4.8.3. Purification of Trm56
Briefly, Trm56 was purified by heat treatment at 50 °C for 30 min, followed by successive rounds of column chromatography through HiTrap Q-Sepharose, HiTrap Heparin-Sepharose, and HiLoad 16/600 Superdex 200 pg. The final eluted protein was dialyzed against buffer B, and concentrated with a Vivaspin 15R centrifugal filter device. Glycerol was added to the purified protein to a final concentration of 50% v/v and the samples stored at −30 °C.
4.9. Measurement of tRNA Methyltransferase Activities
The transcripts were prepared by using T7 RNA polymerase and purified by Q-Sepharose column chromatography and 10% PAGE (7 M urea). The standard assay for the purified enzymes was to measure the incorporation of 14C-methyl groups from [methyl-14C]-AdoMet into the appropriate tRNA transcript. For the reaction, 66 nM enzyme, 4.25 µM transcript, and 17.3 µM [methyl-14C]-AdoMet were incubated in 40 µL of buffer A at 50 °C for 5 min. An aliquot (35 µL) of the reaction was then used for the filter assay. To visualize the methyl-transfer reaction, we used 10% PAGE (7 M urea) and autoradiography. Briefly, tRNA (0.1 A260 units) was incubated with 66 nM enzyme and 17.3 µM [methyl-14C]-AdoMet at 50 °C for 5 min in 40 µL of buffer A, and then loaded onto a 10% polyacrylamide gel that contained 7 M urea. The gel was stained with methylene blue or toluidine blue, and then dried. The incorporation of 14C-methyl groups into the tRNA was monitored with a Typhoon FLA 7000 laser scanner (GE Healthcare). The 2D-TLC was performed as follows. An aliquot of 1 µg of purified protein, 0.2 A260 units of tRNA transcript and 0.69 nmol of [methyl-14C]-AdoMet were incubated in 40 µL of buffer A at 55°C for 1 h. The RNA was extracted with phenol-chloroform and then recovered by ethanol precipitation. The RNA pellet was digested with 1.5 units of nuclease P1. The sample was separated using 2D-TLC as described previously [64]. The 14C-methylated nucleotides were monitored with a Typhoon FLA 7000 laser scanner (GE Healthcare).

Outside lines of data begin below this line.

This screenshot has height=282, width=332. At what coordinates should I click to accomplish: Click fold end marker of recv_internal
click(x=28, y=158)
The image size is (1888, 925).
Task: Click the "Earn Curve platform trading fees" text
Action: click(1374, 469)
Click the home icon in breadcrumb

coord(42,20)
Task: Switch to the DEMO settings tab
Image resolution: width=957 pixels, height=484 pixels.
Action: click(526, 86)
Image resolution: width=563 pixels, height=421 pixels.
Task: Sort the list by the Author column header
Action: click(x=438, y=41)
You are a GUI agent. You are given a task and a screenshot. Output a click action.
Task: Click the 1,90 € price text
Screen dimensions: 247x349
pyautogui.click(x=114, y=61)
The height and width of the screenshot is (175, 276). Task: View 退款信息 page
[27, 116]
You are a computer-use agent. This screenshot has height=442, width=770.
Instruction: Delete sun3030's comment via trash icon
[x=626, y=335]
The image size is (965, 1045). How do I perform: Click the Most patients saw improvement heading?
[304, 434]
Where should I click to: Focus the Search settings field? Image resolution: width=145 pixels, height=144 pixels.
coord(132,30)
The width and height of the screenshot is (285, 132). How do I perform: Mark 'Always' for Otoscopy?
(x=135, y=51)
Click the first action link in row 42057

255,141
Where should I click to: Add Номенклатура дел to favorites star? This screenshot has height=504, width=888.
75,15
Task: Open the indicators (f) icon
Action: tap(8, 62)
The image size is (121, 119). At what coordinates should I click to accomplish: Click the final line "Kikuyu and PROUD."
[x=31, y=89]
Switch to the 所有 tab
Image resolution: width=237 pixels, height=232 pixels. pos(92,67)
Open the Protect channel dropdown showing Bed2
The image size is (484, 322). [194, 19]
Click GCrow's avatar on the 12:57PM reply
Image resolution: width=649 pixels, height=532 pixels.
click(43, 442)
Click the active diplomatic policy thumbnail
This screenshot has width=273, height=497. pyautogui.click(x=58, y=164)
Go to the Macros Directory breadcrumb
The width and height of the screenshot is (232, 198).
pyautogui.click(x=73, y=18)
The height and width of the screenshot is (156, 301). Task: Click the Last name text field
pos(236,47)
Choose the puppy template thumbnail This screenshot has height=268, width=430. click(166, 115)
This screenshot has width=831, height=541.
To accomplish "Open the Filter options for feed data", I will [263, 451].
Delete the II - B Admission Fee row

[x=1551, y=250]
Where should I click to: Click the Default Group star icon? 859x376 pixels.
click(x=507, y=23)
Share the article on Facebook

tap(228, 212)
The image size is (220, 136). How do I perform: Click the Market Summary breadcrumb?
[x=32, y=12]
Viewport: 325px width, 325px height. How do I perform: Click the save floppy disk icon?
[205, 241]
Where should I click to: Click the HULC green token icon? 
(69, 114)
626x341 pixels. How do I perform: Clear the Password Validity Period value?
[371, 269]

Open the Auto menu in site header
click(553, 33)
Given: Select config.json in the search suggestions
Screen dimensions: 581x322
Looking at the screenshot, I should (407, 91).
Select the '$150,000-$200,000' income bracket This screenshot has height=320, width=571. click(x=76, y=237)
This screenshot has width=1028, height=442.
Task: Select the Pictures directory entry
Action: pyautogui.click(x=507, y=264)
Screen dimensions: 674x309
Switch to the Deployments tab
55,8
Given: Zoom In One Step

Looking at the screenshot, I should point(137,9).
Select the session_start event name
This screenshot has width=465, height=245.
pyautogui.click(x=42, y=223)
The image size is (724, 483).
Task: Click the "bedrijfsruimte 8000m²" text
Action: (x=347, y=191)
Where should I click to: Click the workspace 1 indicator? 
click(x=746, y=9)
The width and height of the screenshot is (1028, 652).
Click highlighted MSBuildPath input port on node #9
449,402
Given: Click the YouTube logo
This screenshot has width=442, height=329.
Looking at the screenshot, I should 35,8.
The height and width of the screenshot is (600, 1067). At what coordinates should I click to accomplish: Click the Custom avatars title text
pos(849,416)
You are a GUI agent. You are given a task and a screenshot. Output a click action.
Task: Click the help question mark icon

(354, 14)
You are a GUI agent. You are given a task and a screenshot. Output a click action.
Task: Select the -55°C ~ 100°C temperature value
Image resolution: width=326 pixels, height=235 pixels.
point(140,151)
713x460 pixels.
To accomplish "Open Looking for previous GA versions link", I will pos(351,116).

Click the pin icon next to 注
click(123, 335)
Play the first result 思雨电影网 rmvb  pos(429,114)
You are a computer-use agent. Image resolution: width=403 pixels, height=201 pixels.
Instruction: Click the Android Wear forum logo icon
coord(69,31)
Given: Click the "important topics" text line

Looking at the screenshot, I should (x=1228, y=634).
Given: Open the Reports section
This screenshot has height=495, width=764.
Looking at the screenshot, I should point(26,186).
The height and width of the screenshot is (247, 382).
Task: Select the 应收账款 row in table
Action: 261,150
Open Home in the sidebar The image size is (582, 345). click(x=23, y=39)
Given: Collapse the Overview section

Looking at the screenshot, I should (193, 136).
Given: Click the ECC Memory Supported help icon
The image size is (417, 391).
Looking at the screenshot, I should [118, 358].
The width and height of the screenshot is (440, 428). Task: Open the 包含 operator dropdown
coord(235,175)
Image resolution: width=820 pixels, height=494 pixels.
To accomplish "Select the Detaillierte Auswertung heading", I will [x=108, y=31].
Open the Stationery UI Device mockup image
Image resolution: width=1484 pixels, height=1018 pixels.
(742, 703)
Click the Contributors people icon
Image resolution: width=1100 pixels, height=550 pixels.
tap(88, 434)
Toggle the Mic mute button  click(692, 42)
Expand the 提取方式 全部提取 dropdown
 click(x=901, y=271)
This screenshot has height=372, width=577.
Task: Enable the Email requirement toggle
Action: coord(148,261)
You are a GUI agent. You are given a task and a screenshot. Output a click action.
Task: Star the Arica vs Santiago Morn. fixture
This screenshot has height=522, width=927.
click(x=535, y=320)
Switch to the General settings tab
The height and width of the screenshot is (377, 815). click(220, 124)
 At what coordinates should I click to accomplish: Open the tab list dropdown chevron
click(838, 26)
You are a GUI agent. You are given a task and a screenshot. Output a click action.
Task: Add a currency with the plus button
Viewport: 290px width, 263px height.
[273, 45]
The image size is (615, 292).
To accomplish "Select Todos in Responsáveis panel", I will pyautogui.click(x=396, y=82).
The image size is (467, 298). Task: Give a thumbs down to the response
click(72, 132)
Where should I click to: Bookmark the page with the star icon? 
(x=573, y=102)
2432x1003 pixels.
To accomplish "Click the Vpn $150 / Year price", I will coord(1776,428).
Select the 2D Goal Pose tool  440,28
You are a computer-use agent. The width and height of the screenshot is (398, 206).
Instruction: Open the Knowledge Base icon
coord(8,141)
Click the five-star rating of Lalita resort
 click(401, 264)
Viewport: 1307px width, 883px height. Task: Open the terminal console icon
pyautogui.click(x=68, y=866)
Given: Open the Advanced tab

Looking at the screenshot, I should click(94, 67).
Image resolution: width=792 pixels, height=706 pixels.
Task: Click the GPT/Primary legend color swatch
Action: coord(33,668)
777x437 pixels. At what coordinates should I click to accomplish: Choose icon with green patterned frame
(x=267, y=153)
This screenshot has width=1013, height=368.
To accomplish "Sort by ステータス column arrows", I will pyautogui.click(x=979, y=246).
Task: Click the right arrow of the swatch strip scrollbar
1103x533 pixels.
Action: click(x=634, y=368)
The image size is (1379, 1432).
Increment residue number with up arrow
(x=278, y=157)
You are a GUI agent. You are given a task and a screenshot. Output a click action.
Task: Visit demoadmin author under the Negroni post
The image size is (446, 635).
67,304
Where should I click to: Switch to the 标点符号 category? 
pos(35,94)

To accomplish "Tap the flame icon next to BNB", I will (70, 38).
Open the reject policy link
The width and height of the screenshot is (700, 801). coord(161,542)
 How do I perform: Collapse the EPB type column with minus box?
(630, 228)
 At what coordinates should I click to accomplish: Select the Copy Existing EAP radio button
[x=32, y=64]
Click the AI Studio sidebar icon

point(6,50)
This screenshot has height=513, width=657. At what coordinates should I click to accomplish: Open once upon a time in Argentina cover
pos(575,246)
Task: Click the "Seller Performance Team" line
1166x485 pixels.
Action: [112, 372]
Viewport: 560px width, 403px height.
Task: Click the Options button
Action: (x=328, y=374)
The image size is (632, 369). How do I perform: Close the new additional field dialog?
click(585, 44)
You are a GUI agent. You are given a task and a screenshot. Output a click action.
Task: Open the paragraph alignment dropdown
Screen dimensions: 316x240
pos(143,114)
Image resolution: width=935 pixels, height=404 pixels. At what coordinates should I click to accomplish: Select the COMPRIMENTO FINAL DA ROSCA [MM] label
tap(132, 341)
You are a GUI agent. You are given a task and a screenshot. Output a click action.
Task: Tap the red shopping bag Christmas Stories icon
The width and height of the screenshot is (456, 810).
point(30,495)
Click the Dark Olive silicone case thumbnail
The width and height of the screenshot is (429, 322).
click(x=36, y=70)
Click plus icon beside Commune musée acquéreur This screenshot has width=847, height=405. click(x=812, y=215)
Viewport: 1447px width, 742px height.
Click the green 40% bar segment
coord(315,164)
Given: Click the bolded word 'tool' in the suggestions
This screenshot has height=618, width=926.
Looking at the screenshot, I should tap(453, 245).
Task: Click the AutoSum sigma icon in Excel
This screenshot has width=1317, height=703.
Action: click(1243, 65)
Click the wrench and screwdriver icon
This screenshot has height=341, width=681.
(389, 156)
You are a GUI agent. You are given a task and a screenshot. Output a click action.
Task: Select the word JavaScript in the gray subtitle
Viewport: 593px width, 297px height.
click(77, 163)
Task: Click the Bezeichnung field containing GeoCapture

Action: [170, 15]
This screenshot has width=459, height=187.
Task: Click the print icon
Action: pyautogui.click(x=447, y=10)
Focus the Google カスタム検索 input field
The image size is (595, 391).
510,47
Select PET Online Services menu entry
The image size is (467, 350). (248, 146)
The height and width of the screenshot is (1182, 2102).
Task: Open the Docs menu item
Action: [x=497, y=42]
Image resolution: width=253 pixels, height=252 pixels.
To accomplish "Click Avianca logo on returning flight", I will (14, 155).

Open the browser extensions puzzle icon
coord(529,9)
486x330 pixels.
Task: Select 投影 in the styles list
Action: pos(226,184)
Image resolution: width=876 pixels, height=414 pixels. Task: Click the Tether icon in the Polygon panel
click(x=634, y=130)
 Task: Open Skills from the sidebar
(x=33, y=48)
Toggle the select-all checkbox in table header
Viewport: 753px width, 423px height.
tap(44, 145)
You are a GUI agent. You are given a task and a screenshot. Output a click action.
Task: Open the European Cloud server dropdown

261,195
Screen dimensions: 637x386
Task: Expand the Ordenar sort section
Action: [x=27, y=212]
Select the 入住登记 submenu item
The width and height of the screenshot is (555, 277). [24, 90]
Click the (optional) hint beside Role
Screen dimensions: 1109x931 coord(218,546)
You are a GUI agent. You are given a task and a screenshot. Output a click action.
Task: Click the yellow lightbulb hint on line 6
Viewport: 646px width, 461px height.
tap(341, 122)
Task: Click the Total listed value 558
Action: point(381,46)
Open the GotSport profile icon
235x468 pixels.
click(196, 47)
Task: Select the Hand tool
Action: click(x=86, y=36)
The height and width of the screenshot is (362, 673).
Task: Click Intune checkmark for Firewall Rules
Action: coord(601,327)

4.10. Preparation of E. coli RNase P and Removal of 5'-Leader Sequence
The plasmid vectors for the C5 protein and M1 RNA of E. coli RNase P were a gift from Prof. Takashi Yokogawa (Gifu University). The C5 protein was purified as described in the reference [61]. The M1 RNA was synthesized with T7 RNA polymerase. Active RNase P was generated by mixing C5 protein and M1 RNA in accordance with the method described in the reference [61]. The 5'-leader sequence of E. coli tRNAMetf was used. The 5'-leader sequence was cleaved by RNase P in accordance with the reference [61].
Acknowledgments
We thank Takashi Yokogawa of Gifu University for the gifts of plasmid vectors for E. coli RNase P and the standard marker of G+, and Akira Hirata, Takuma Nakayama, Shiho Omori, Ayano Yamauchi, and Miyu Higashiguchi of Ehime University for providing materials (synthesized E. coli RNase P, expression vector for T. kodakaraensis Trm1, and purified A. aeolicus Trm1) and technical support for the culture of T. acidophilum. This work was partly supported by a Research Fellowship for Young Scientists (20-4827 to Chie Tomikawa) and a Grant-in-aid for Science Research (B) (23350081 to Hiroyuki Hori) from the Japan Society for the Promotion of Science.
Author Contributions
Takuya Kawamura, Ryou Anraku, Chie Tomikawa and Hiroyuki Hori conceived and designed the experiments; Takuya Kawamuram, Ryou Anraku, Takahiro Hasegawa, and Chie Tomikawa performed the experiments; all the authors analyzed the data; Takuya Kawamura, Chie Tomikawa and Hiroyuki Hori wrote the manuscript.
Conflicts of Interest
The authors declare no conflict of interest.